EXERCISE MATERIALS Block Start

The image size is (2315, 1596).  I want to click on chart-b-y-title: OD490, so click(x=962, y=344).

EXERCISE MATERIALS Block End
EXERCISE MATERIALS Block Start

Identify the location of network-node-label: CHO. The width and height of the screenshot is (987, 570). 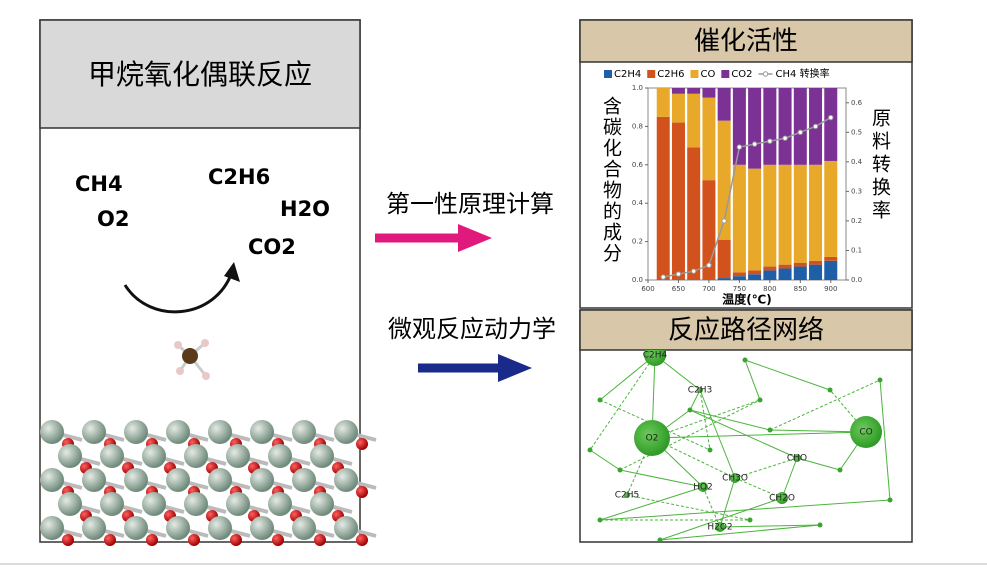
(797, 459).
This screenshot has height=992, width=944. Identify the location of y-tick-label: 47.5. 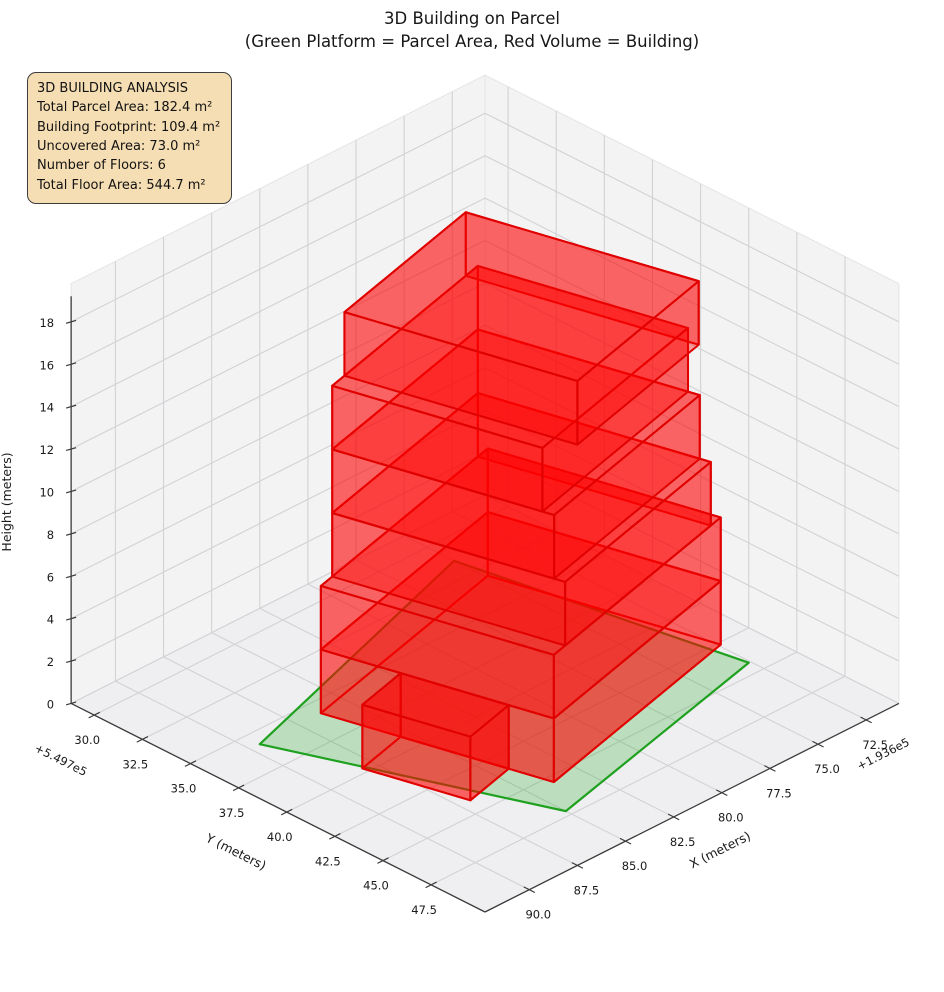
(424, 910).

EXERCISE MATERIALS Block End

> JOB
Extract the rows between the line holding "Identify the location of network-node-label: CHO." and the line holding "(424, 910).", inclusive, and reproduce them without any change. Omit the pictures from your answer.

> RESPONSE TO THE TASK
Identify the location of network-node-label: CHO. The width and height of the screenshot is (987, 570). 
(797, 459).
This screenshot has height=992, width=944. Identify the location of y-tick-label: 47.5. 
(424, 910).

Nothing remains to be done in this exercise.